Прости уж бабку свою старую, не получается чаще. То дела наши деревенские, не забыла поди ещё, то прихворнула вот опять. Не ко времени болячка проснулась, снегу навалило по пояс, сараюшки позанесло по самые крыши. Ворота открыть не могла, целый день откапывала, ноги перетрудила. Теперь маюсь, дуреха-дурная, по избе в пимах хожу. Не хожу, перемещаю себя с табуреткой, котов да мышей пугаю грохотом. Автолавка давно не приезжала, дороги замело совсем. Хорошо, хоть сухарей два мешка насушила, и соленья-варенья пока есть, и сальце почти нетронутое. Правда, в подпол мне не спуститься, подъела всё, что наверху было. Думала, так Бог управил, чтоб пост-то не нарушала старуха. А сегодня Сам Господь видно послал монаха из монастыря, что за лесом. Помнишь, по ягоды с тобой туда ходили, когда ты малая ещё была? Старинный монастырь-то, разрушенный, заброшенный стоял. Появились, откуда ни возьмись, пятеро монашков и потихоньку копошатся там, восстанавливают обитель.
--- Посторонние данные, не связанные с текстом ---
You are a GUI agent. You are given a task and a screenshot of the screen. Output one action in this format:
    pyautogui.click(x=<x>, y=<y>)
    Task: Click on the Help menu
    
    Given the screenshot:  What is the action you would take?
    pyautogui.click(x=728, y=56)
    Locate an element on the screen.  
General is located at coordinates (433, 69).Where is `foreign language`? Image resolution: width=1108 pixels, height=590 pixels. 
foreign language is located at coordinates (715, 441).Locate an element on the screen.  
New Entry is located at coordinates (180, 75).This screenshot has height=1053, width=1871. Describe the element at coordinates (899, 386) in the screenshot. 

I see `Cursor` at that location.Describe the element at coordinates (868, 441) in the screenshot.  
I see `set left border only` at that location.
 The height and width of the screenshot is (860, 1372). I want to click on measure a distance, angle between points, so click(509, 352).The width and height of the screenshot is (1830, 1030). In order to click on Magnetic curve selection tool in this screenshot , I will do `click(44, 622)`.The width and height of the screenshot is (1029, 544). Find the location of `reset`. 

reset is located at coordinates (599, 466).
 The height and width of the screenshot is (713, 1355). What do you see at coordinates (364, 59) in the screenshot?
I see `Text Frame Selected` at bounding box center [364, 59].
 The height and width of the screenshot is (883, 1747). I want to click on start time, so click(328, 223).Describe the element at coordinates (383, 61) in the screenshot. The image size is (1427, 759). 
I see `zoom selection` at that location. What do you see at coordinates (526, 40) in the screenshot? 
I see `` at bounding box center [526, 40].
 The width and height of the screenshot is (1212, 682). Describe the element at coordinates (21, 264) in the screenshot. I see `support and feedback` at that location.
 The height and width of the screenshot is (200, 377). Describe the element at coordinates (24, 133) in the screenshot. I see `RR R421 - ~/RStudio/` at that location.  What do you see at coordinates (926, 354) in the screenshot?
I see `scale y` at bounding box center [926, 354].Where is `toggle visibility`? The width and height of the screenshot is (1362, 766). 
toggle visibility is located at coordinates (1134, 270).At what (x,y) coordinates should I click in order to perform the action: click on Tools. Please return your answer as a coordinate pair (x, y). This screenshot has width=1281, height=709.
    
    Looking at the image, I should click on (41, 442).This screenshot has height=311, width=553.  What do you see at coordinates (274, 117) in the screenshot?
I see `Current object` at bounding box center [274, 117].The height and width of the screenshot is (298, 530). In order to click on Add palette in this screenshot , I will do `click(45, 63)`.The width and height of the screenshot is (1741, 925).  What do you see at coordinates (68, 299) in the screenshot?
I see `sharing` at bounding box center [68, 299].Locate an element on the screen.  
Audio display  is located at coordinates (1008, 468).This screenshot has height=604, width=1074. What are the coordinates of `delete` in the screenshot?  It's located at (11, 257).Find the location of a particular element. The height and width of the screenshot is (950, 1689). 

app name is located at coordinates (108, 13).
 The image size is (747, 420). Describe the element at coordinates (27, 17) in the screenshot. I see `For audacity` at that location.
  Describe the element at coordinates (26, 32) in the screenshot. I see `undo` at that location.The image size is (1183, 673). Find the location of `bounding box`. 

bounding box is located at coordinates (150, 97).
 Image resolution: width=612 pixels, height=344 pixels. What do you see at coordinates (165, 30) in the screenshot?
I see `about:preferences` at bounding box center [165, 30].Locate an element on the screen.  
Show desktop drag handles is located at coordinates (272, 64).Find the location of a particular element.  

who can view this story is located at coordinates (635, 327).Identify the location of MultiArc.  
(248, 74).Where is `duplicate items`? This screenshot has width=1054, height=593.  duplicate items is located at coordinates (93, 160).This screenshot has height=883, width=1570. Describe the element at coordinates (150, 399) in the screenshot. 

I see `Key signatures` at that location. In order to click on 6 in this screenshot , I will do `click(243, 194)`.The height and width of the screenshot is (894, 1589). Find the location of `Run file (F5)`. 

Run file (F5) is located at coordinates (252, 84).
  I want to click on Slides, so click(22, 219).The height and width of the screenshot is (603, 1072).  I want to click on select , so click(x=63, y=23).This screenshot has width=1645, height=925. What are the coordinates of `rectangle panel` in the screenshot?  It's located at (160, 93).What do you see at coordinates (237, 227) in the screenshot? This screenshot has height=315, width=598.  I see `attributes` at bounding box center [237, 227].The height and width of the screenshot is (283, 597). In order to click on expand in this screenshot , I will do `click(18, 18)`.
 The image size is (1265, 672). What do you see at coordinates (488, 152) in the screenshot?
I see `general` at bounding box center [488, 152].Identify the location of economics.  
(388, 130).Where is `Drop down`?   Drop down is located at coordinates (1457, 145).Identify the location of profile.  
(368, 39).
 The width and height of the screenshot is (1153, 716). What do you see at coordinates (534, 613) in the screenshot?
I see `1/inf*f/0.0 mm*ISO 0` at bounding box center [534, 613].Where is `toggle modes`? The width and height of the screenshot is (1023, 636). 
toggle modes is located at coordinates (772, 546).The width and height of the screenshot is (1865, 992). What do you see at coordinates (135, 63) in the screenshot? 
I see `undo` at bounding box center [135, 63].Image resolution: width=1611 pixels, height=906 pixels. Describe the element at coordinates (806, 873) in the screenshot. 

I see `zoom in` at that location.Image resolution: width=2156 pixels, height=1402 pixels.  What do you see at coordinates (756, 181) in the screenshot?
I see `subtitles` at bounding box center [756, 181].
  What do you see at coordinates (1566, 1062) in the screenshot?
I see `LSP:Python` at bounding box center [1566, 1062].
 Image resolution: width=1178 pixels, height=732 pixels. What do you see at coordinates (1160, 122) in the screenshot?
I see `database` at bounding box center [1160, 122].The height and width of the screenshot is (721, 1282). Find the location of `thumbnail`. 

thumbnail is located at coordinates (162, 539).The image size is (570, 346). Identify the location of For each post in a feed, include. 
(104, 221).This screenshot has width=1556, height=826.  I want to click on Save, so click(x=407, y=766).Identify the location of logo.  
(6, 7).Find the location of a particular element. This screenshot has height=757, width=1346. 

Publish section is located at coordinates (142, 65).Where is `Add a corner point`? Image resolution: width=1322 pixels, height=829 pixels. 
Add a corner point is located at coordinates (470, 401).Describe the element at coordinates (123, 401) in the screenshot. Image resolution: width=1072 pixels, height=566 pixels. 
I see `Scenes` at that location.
И нам исхитряются помогать понемножку, хлеб начали выпекать, в пост немощным супчик овощной с лапшичкой привозят. И как он, родимый, с поклажей неудобной, через такие сугробы пробился на лыжах, не знаю. Проворный монашек, даром что молоденький, покормил бабушку горяченьким, заготовки с холоду достал, дровишек подтащил. Главное, письмо тебе отправит, они через реку по льду напрямки тропку проторили, а там и трасса рукой подать. У нас весной и не пахнет, солнце через сосны-ёлки наши не больно греет. И неплохо это, зима-то снежная, лучше урожай в огороде будет, и грибы твои любимые в бору повылезут. Бабуся понасушит-понасолит, приедешь летом каким-никаким транспортом и затаришься на всю свою компанию. А то приезжайте с подружками, девичники будем устраивать, чаи гонять с земляничным вареньем. Пирогами вас побалую, как ты любишь, с брусникой и яблочками…
Ручка выскользнула из разжатых корявых пальцев старушки, разморившейся от натопленной печки. Очки съехали на кончик носа, подрагивающий от тихого всхрапывания…
Монах улыбнулся, достал из котомки молитвослов и, обернувшись к иконостасу, начал творить вечернюю молитву.